• [DATASET EXTRACT]
* * * *

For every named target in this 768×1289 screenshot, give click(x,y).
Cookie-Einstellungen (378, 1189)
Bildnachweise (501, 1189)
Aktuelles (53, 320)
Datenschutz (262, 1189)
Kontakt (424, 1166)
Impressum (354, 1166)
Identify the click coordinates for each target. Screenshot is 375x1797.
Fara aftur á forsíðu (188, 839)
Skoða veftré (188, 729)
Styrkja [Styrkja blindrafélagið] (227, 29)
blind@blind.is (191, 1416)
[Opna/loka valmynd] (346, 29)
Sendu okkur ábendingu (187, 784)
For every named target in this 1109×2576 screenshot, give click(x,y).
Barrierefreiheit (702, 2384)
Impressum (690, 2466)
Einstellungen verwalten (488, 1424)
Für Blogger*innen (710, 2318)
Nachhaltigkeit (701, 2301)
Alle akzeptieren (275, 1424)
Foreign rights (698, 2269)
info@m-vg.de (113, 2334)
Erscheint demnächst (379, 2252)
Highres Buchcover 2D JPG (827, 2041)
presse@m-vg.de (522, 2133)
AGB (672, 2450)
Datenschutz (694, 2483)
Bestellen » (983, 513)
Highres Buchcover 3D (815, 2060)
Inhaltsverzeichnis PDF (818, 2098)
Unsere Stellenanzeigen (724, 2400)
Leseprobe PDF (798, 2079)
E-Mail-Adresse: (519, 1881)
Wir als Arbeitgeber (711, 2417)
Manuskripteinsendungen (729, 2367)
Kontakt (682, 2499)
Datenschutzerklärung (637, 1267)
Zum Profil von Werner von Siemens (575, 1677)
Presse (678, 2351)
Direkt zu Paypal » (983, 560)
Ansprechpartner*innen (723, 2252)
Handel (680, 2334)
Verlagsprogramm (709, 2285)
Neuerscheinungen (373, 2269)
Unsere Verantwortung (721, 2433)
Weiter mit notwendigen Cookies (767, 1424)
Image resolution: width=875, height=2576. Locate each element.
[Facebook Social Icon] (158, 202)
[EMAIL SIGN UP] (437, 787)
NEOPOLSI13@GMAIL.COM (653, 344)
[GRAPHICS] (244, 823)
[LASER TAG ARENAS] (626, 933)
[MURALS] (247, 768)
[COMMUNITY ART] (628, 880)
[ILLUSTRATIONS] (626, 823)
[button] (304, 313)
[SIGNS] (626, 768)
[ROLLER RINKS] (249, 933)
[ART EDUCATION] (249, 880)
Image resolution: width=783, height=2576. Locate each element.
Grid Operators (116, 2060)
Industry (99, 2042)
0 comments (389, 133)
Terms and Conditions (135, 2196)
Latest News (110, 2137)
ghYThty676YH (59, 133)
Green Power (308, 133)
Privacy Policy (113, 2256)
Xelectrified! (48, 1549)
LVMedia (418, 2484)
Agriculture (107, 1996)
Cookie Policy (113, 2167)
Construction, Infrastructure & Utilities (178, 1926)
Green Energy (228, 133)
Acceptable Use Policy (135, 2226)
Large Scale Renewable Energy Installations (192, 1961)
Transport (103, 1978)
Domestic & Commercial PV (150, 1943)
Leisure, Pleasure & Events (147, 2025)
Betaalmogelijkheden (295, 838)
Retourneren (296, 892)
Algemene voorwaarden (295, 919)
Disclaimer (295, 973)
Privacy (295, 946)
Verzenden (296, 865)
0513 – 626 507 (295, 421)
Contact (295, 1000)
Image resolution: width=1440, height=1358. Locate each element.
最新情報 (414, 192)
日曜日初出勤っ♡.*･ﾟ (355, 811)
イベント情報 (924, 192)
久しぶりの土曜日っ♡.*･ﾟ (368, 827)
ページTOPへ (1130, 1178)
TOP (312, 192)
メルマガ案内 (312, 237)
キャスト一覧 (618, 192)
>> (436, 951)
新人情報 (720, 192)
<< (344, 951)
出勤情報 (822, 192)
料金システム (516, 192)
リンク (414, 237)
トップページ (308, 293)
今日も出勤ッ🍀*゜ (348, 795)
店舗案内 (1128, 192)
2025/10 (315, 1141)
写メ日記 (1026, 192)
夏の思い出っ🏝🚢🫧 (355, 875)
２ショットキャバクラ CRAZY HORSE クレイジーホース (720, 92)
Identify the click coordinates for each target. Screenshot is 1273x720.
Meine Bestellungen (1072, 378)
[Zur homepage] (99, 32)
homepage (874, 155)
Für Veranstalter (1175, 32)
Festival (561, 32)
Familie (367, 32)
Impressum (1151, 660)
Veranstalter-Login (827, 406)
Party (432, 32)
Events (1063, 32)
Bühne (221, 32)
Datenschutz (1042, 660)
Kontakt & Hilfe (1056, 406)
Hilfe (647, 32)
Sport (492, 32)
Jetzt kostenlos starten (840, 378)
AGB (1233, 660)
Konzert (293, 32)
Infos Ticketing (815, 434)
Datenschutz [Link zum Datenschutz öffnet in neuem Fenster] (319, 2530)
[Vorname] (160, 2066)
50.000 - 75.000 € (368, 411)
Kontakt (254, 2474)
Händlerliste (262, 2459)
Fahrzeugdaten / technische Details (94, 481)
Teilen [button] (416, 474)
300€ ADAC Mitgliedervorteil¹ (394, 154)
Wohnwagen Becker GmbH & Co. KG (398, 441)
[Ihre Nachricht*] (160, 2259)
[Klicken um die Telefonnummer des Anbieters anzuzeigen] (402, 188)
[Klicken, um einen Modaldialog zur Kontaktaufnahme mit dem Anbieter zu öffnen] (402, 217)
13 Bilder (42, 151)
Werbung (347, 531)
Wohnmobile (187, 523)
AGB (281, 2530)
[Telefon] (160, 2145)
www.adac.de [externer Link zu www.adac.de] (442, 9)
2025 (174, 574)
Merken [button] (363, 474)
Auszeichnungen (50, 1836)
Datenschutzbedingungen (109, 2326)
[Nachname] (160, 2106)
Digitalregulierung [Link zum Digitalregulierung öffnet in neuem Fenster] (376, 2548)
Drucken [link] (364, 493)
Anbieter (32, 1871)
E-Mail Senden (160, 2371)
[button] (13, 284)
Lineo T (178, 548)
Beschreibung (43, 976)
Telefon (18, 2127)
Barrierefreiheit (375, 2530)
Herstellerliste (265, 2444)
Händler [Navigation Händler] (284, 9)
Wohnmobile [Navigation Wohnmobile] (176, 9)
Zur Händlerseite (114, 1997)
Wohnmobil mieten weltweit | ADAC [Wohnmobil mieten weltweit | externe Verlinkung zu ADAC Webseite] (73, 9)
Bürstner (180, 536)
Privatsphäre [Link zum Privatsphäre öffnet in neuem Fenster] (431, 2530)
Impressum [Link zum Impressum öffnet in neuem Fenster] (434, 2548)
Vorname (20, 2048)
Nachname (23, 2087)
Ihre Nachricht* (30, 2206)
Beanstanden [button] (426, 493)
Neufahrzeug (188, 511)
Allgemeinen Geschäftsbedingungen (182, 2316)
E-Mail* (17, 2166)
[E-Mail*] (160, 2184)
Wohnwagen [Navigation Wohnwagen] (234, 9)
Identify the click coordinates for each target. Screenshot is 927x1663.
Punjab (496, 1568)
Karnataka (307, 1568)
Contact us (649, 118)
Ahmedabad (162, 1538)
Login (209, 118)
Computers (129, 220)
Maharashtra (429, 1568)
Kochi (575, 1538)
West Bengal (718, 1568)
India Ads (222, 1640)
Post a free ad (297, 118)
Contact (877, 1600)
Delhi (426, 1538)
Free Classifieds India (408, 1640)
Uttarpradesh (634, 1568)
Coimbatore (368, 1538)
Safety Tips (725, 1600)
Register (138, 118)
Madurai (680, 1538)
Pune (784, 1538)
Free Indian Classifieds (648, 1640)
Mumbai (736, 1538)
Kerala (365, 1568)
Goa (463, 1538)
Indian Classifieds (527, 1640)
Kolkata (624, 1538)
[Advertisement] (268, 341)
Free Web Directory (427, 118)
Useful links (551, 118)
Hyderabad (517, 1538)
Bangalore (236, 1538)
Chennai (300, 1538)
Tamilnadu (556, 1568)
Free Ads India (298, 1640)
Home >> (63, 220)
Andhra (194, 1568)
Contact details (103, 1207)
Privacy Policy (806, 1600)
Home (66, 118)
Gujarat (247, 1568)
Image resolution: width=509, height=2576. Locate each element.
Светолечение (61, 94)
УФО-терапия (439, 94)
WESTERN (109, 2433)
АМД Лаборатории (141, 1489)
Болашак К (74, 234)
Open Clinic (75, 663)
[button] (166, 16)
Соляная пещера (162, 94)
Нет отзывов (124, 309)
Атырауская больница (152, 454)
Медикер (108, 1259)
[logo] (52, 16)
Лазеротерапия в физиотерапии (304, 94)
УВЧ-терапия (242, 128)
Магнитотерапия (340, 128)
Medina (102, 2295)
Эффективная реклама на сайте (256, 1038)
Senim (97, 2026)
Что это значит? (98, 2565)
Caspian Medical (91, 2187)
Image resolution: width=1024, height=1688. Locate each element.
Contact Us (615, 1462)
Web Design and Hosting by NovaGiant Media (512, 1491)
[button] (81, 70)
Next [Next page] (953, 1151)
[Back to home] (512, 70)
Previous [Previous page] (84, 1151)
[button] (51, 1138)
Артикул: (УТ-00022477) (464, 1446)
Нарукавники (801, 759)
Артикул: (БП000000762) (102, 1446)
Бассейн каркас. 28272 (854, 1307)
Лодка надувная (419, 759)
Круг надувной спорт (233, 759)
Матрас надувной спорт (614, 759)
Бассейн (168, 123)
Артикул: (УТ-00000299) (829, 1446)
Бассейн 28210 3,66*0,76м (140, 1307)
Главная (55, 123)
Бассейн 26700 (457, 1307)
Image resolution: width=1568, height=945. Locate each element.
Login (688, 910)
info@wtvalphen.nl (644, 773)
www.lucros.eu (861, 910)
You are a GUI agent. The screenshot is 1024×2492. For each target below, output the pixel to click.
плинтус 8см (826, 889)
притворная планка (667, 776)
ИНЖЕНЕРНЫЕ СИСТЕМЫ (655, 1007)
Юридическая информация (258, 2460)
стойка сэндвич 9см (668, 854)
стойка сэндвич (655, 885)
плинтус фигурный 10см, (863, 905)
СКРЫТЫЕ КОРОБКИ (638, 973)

* * * *

• [TASK TO COMPLETE] Shift both coordinates in every answer up by 116. Rewrite only the lines starting at the one containing "Construction, Infrastructure &" and ending at the one containing "最新情報 (414, 192)", and keep any request line among them as it is, numbers included.

• [ANSWER TO THE EXERCISE]
Construction, Infrastructure & Utilities (294, 2042)
Green Energy (344, 249)
Acceptable Use Policy (251, 2342)
Large Scale Renewable Energy Installations (308, 2077)
Transport (219, 2094)
Domestic & Commercial PV (266, 2059)
Leisure, Pleasure & Events (263, 2141)
Betaalmogelijkheden (411, 954)
Retourneren (412, 1008)
Algemene voorwaarden (411, 1035)
Disclaimer (411, 1089)
Privacy (411, 1062)
Verzenden (412, 981)
0513 – 626 507 (411, 537)
Contact (411, 1116)
Image resolution: width=1440, height=1358. Locate each element.
最新情報 (530, 308)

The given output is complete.